Republican Senator Arlen Specter to Run for Sixth Term in 2010

Monday , March 19, 2007




Republican Sen. Arlen Specter, a moderate who has often clashed with the Bush administration and his fellow GOP lawmakers, plans to seek a sixth term in 2010.

Specter, 77, will formally begin his re-election campaign April 4 at a Philadelphia fundraiser, Scott Hoeflich, a Specter spokesman, confirmed on Monday.

A former Philadelphia prosecutor dubbed "Snarlin' Arlen," Specter has never shied from controversial issues.

In 2004, Specter's sharp political analysis nearly cost him the chairmanship that he coveted after years on the Senate Judiciary Committee.
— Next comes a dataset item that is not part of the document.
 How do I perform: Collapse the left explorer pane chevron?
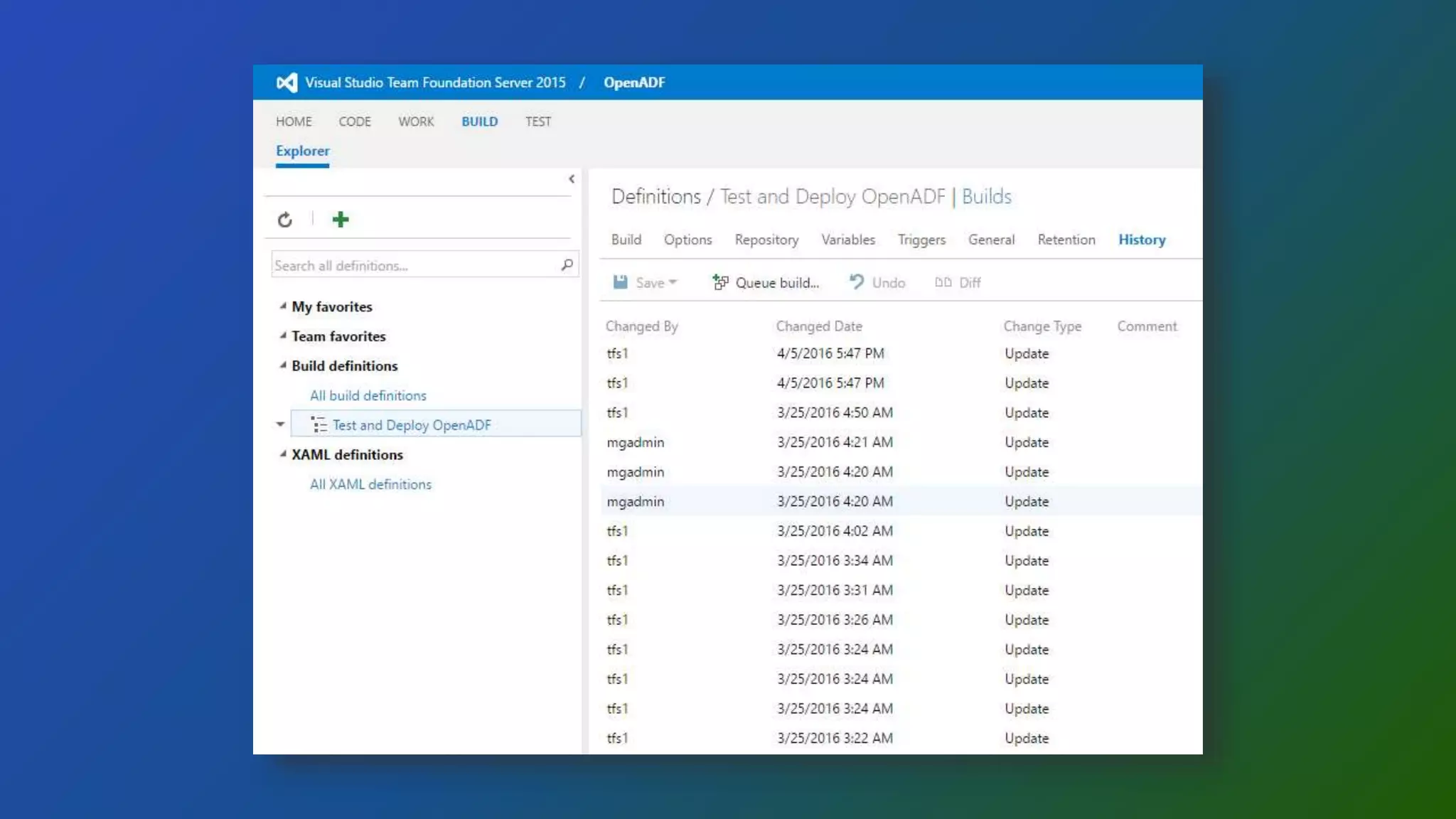pos(572,179)
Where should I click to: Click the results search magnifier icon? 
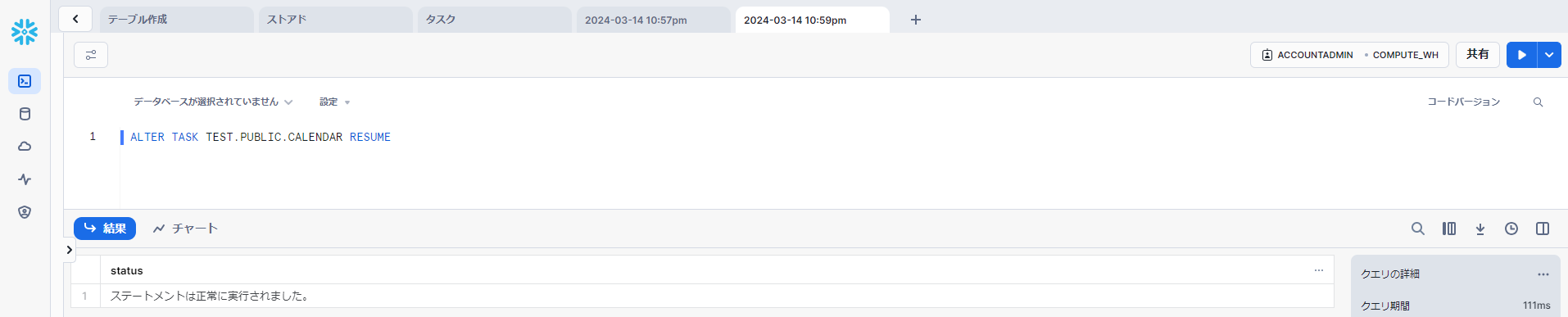pos(1417,229)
Shortly after his election to a fifth term, Specter angered conservatives long suspicious of him by warning a just re-elected President Bush that anti-abortion judges would have a difficult time winning Senate confirmation, given Democratic opposition.

Social conservatives demanded that Senate GOP leaders deny Specter the chairmanship. Only his extraordinary public pledge to give Bush's nominees quick hearings and early votes, regardless of their views on abortion, spared Specter the ignominy of a chairmanship denied.
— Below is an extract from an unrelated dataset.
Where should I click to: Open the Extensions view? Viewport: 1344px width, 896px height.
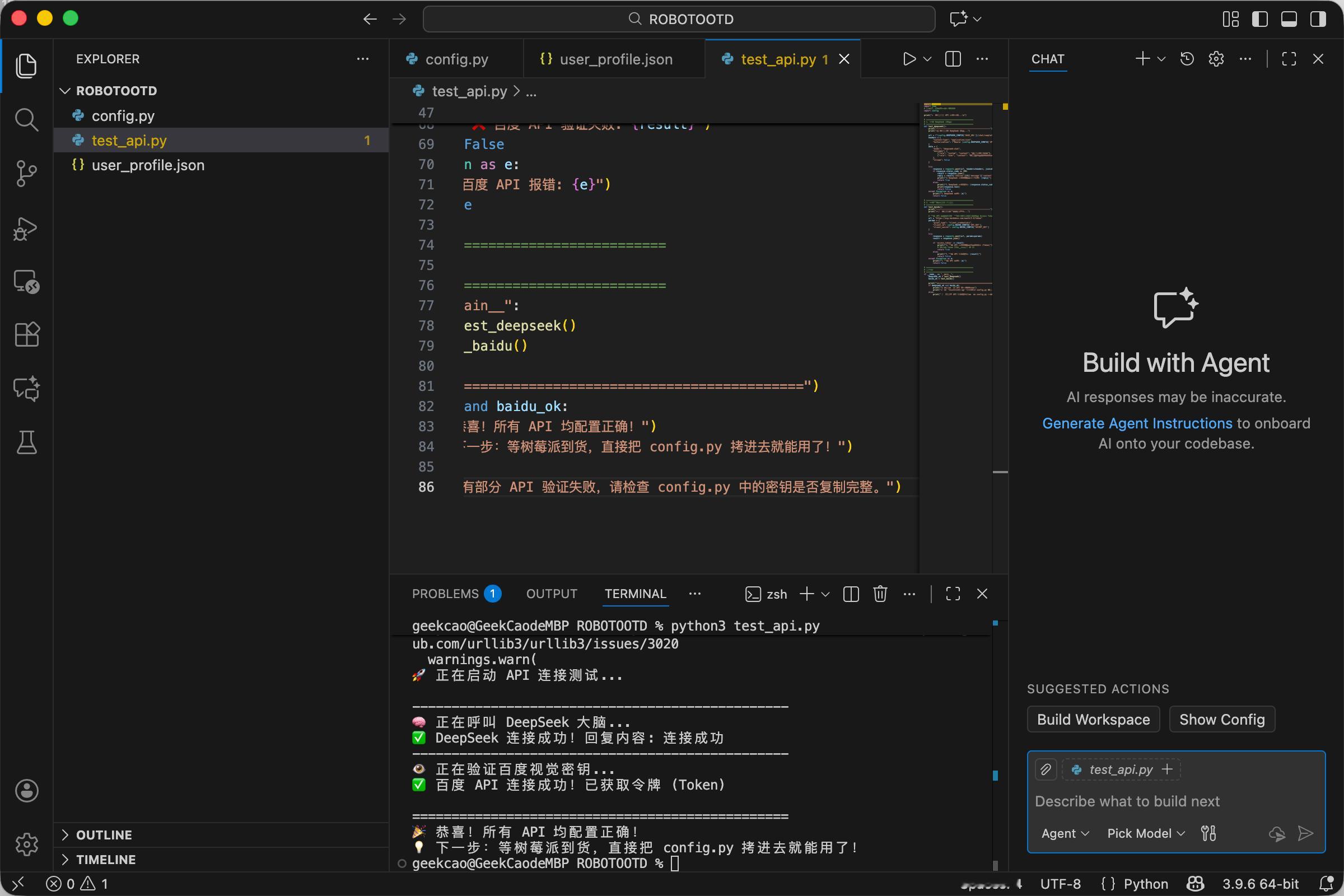26,334
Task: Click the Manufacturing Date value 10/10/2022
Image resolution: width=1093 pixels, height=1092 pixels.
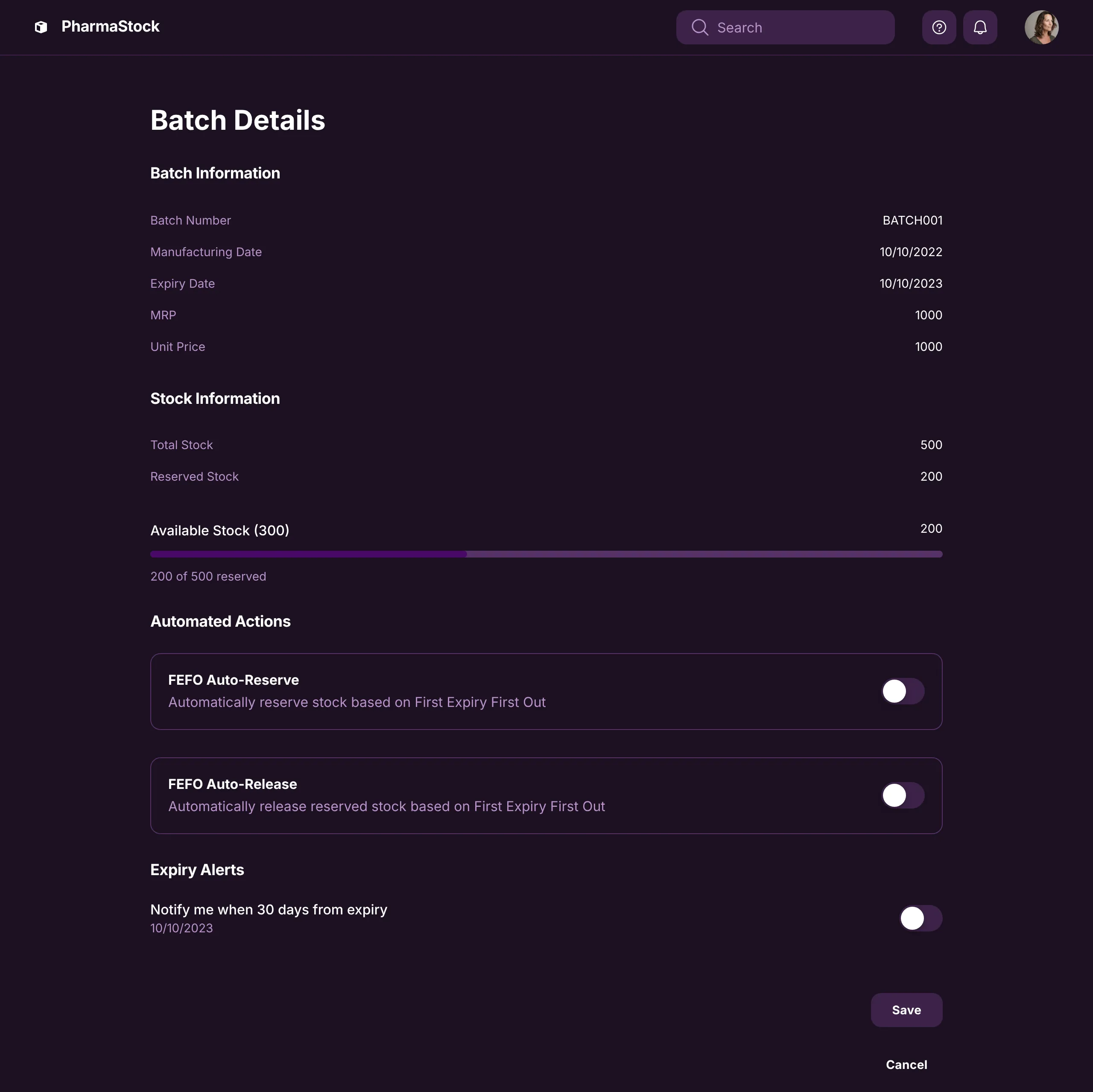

From his seat on Judiciary, Specter has participated in the Senate confirmation hearing of every sitting Supreme Court Justice except Justice John Paul Stevens. He was chairman of the committee during the confirmation hearings for Chief Justice John Roberts and Supreme Court Justice Samuel Alito.
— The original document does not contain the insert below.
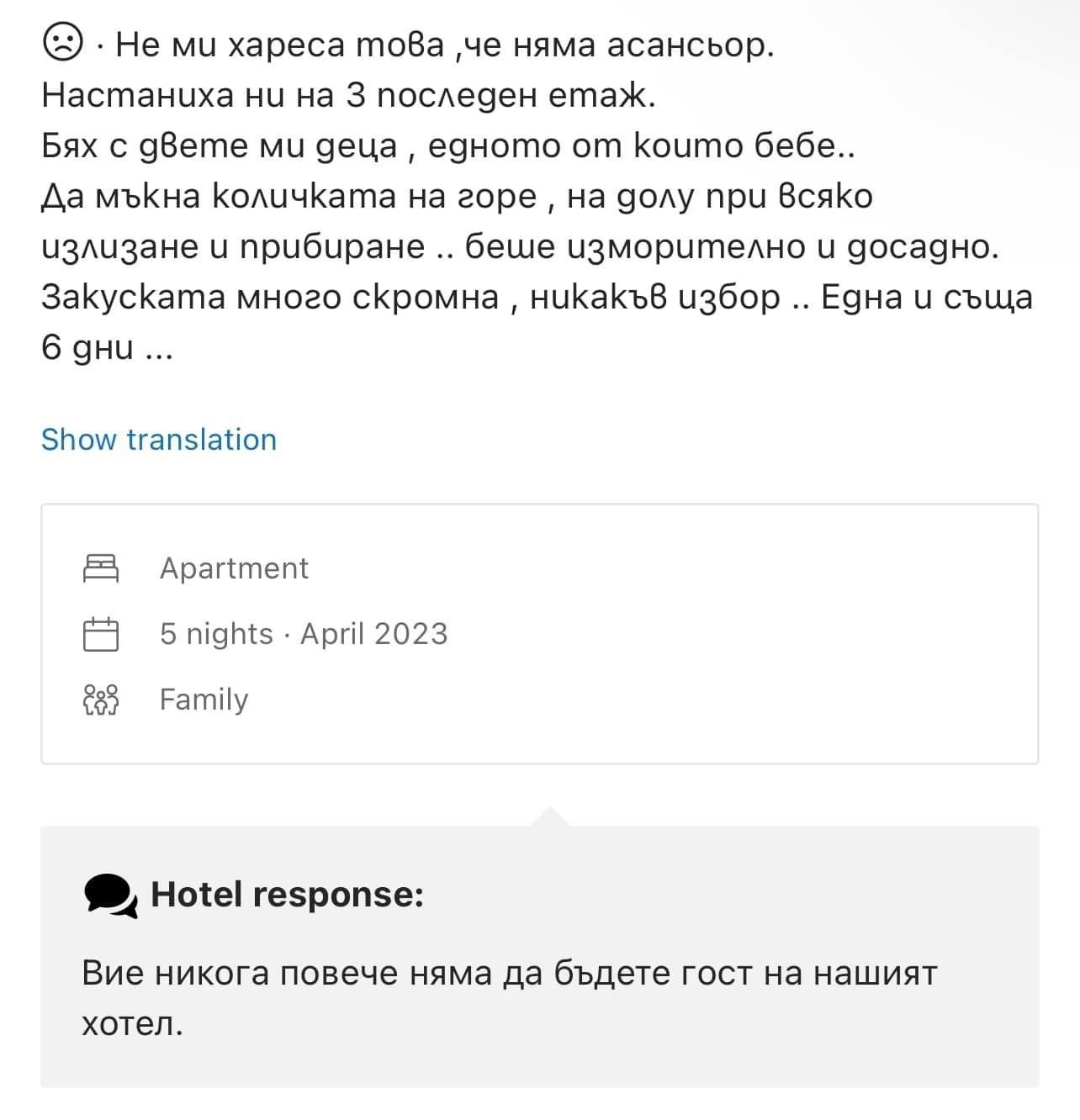Click the line "Настаниха ни на 3 последен етаж"
Screen dimensions: 1080x1120
[348, 96]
He is now the top Republican on the panel.

In 2005, while undergoing chemotherapy treatment for Hodgkin's disease, he challenged the administration over federal funding for embryonic stem-cell research. He has since said that he is fully recovered.

The scheduled fundraiser was first reported by The Patriot-News of Harrisburg.

Specter's last re-election campaign was the toughest of his career. He barely defeated former Rep. Pat Toomey in a primary race in which his age was contrasted with that of his youthful-looking opponent, but Specter went on to handily win the general election.